Appropriate decisions while scaling data are a complement to good use of color: they will aid in interpretation and minimize misunderstanding. Choose a minimum and maximum that reveal as much detail as possible, without saturating high or low values. If the data varies over a very wide range, consider a logarithmic scale. This may help patterns remain visible over the entire range of data.
(Repost of an article on the Exelis Vis Imagery Speaks blog.)
One of the most interesting new capabilities of the NOAA/NASA/DoD Suomi-NPP satellite is the Day-Night Band. These detectors, part of the Visible Infrared Imaging Radiometer Suite (VIIRS), are sensitive enough to image Earth’s surface by starlight. The Day Night Band is both higher resolution and up to 250 times more sensitive than its ancestor, the DMSP Operational Linescan System (OLS).
Applications of the Day Night Band include monitoring warm, low-level clouds, urban lights, gas flares, and wildfires. Long-term composites reveal global patterns of infrastructure development and energy use.
Over shorter times scales (Suomi-NPP completes an orbit every 100 minutes or so) multiple Day Night Band scenes stitched together show a snapshot of the Earth at night, like this view of South America, including the 14 Brazilian World Cup cities.
Marit Jentoft-Nilsen and I used a number of software tools to read, stitch, project, and visualize the data, starting with a handful of HDF5 files. VIIRS data is aggregated into granules, each acquired over 5 minutes. These files are distributed, archived, and distributed by NOAA’s CLASS (the Comprehensive Large Array-data Stewardship System). To deal with the unique projection of VIIRS, I used ENVI’s Reproject GLT with Bowtie Correction function to import the data. (If you’re unfamiliar with VIIRS data, now’s a good time to read the Beginner’s Guide to VIIRS Imagery Data (PDF) by Curtis Seaman of CIRA/Colorado State University.)
So far so good. Of course the data is in Watts per square meter per steradian, and the useful range is something around 0.0000000005 to 0.0000000500. With several orders of magnitude of valid data, any linear scale that maintained detail in cities left dim light sources and the surrounding landscape black. And any scaling that showed faint details left cities completely blown out.
To make the data more manageable, show detail in dark and bright areas, and allow export to Photoshop I did a quick band math calculation: UINT(SQRT((b1+1.5E-9)*4E15)*(SQRT((b1+1.5E-9)*4E15) lt 65535) + (SQRT((b1+1.5E-9)*4E15) ge 65535)*65535)
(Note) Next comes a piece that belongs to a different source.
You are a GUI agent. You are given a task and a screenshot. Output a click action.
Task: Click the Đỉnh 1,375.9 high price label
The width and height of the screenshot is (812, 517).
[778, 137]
It looks a bit complicated, but it’s not too bad. It adds an offset to account for some spurious negative values; multiplies by a large constant to fit the data into the 65,536 values allowed in a 2-byte integer file; calculates the square root to improve contrast, sets any values above 65,535 to 65,535; then converts from floating point to unsigned integer. This data can be saved as a 16-bit TIFF readable by just about any image processing program, while maintaining more flexibility than an 8-bit file would.
The final steps were to bring the TIFF into Photoshop, tweak the contrast with levels and curves adjustments to bring out as much detail as possible, add coastlines and labels, and export for the web. The result: Brazil at Night published by the NASA Earth Observatory on the eve of the World Cup.